Task requirements: If a line in the entries below includes the string "agent", copy it out.

[Entries supplied]

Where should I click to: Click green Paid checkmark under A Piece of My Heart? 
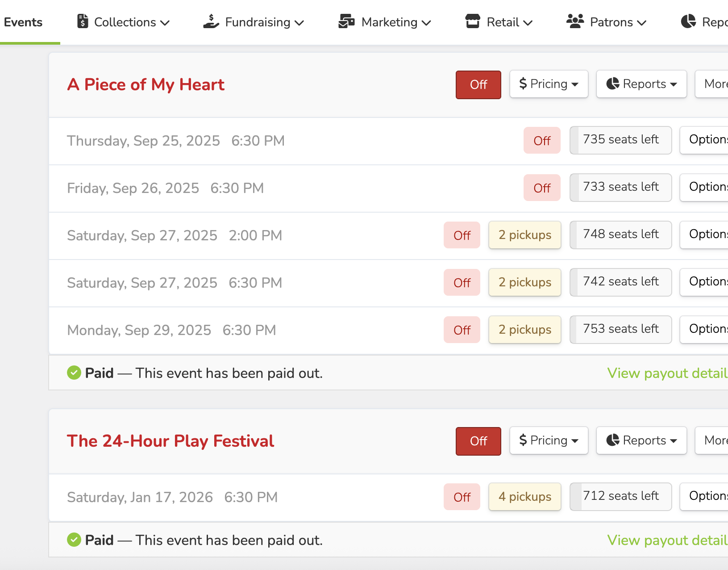(x=74, y=373)
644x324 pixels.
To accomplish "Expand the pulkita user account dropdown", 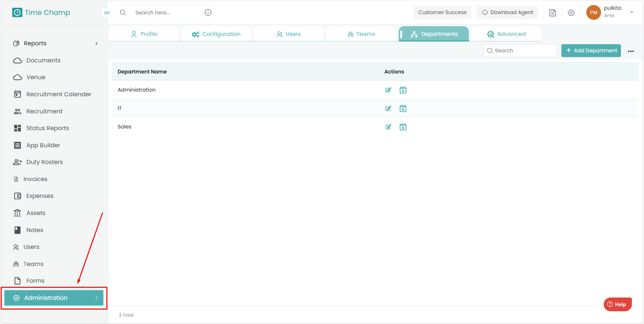I will [631, 12].
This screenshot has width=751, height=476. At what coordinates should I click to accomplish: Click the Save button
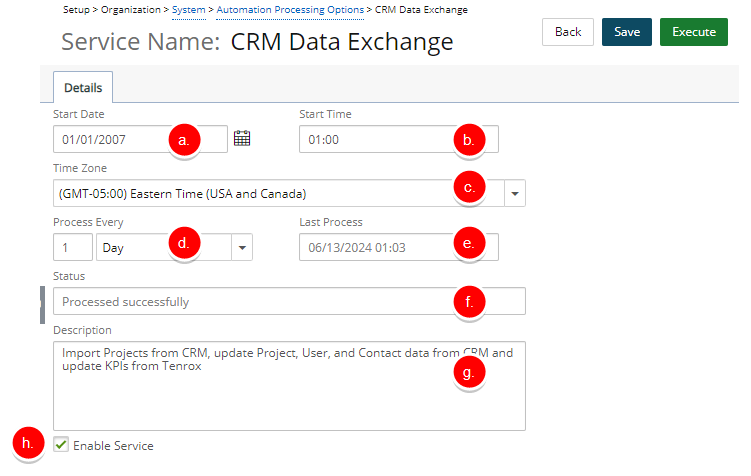[x=626, y=32]
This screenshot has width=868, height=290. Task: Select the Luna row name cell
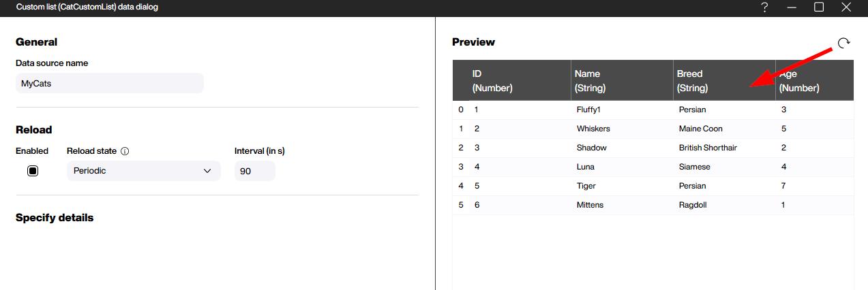(x=586, y=167)
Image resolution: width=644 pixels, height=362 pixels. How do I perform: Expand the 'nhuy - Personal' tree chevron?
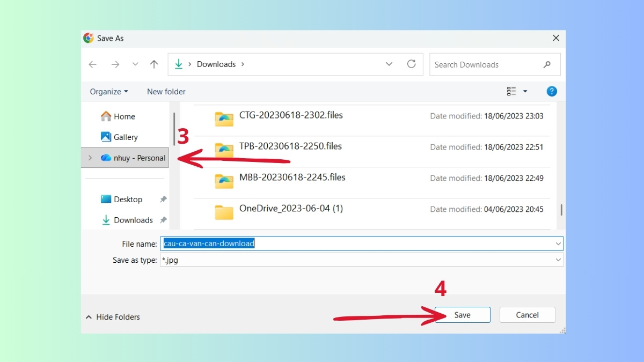click(x=90, y=158)

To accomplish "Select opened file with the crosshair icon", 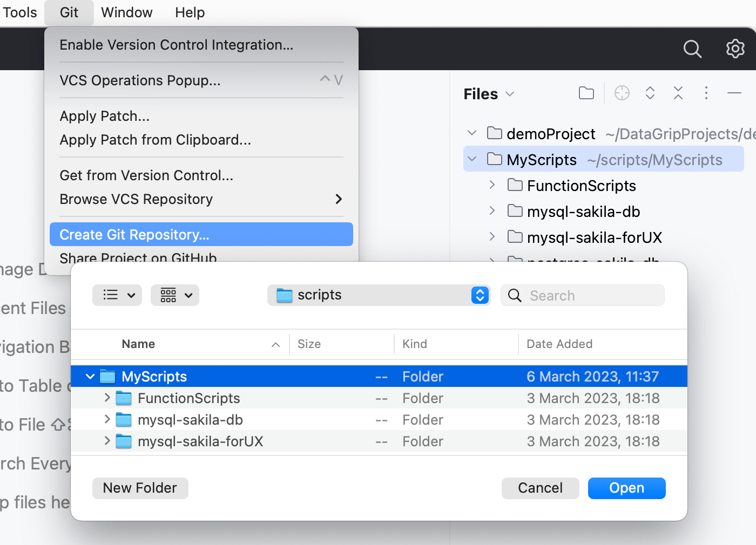I will click(622, 93).
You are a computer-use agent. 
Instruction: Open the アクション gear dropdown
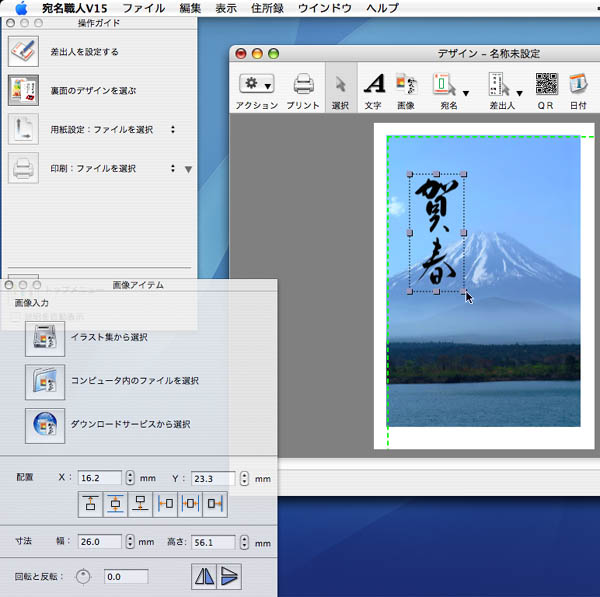pos(256,84)
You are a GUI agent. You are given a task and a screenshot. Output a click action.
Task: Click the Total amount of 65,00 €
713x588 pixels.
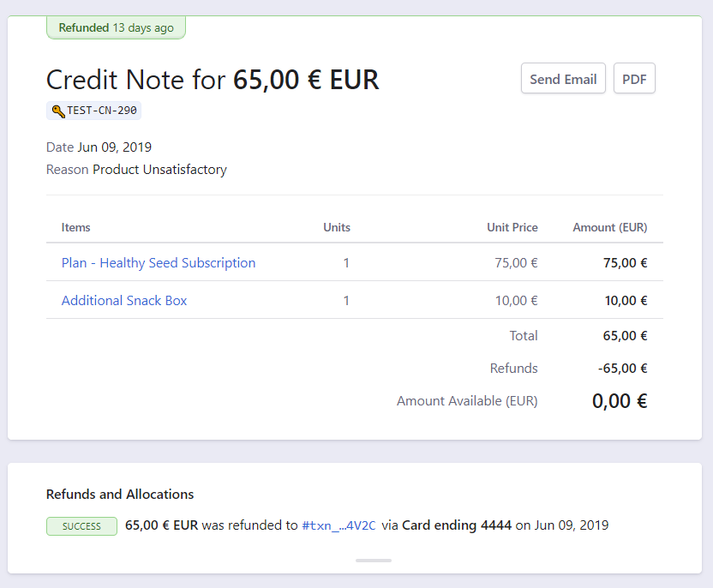(x=625, y=335)
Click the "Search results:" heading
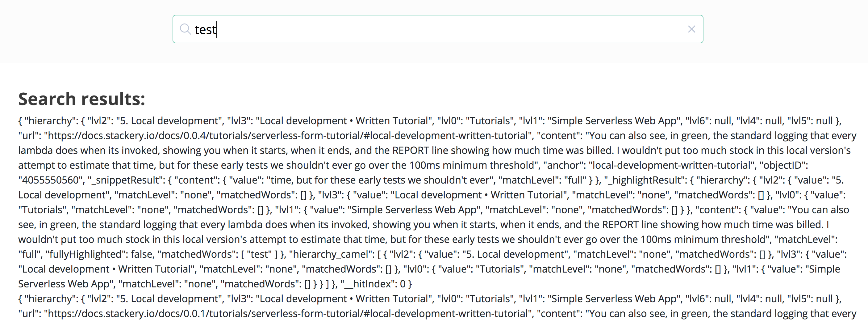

[/Entries supplied]

Expected answer:
You are a computer-use agent. 
You are a GUI agent. You are given a task and a screenshot. Output a click action.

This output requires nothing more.